* **DESCRIPTION OF THE TASK**
Wherever a line of the records contains "accomplish", copy that line.

* **RECORDS PROVIDED**

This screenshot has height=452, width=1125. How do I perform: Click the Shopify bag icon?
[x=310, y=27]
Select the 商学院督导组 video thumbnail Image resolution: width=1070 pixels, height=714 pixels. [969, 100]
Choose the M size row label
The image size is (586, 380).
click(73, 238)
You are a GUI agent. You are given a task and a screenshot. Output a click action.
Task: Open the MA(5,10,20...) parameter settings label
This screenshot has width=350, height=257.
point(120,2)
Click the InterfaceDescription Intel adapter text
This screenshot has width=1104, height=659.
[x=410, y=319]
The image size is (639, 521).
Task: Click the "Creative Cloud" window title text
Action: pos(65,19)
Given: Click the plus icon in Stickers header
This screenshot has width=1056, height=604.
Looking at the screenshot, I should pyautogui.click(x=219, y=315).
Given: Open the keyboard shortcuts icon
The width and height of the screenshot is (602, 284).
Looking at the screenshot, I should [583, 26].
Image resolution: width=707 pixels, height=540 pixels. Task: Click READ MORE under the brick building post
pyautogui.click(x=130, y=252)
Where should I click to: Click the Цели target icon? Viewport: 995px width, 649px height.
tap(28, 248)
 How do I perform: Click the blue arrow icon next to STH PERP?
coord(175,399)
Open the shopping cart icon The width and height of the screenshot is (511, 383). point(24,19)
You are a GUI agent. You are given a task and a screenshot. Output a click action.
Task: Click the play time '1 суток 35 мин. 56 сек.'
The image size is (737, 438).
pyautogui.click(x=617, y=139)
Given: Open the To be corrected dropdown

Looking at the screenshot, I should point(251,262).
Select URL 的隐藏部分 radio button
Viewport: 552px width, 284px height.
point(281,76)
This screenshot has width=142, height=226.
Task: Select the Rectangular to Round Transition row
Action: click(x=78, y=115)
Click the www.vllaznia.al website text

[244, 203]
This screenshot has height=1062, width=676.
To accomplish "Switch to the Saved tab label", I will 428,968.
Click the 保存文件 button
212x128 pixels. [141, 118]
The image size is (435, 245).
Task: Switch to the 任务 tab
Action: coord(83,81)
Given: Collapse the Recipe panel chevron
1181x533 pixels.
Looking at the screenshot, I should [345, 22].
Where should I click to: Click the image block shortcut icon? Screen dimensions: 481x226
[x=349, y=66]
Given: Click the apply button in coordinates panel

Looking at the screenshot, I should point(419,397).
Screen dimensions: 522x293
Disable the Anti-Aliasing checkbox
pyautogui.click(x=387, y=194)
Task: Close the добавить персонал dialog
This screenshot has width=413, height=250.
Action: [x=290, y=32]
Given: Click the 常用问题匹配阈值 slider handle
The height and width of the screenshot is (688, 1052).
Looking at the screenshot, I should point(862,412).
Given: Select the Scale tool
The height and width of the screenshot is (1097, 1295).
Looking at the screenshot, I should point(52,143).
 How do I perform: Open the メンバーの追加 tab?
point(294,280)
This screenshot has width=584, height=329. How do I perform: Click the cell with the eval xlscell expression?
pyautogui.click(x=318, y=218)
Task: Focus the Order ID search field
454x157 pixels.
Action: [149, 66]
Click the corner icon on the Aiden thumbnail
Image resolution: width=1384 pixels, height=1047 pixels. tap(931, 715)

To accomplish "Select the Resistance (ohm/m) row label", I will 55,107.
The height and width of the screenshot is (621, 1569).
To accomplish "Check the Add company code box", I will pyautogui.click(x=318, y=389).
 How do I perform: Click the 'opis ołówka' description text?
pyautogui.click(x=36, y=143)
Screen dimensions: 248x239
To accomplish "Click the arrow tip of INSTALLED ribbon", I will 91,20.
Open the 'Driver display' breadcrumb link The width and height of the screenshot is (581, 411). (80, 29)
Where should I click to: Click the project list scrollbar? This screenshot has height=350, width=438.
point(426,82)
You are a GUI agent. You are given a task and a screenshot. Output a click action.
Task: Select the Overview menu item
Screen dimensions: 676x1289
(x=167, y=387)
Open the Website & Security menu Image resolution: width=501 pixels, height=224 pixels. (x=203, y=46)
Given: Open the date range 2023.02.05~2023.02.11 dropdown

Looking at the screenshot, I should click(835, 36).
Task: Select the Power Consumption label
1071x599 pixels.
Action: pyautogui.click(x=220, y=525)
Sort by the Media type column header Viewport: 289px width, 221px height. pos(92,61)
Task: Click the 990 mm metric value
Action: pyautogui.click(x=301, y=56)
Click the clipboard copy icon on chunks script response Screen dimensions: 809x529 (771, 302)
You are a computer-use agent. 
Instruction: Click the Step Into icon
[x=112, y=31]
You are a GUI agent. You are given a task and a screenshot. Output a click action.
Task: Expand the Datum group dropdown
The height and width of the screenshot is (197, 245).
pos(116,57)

* **SOLUTION TO THE EXERCISE**
To accomplish "Switch to the Saved tab label", I will 428,968.
To accomplish "Select the Resistance (ohm/m) row label", I will 55,107.
To accomplish "Check the Add company code box", I will pyautogui.click(x=318, y=389).
To accomplish "Click the arrow tip of INSTALLED ribbon", I will 91,20.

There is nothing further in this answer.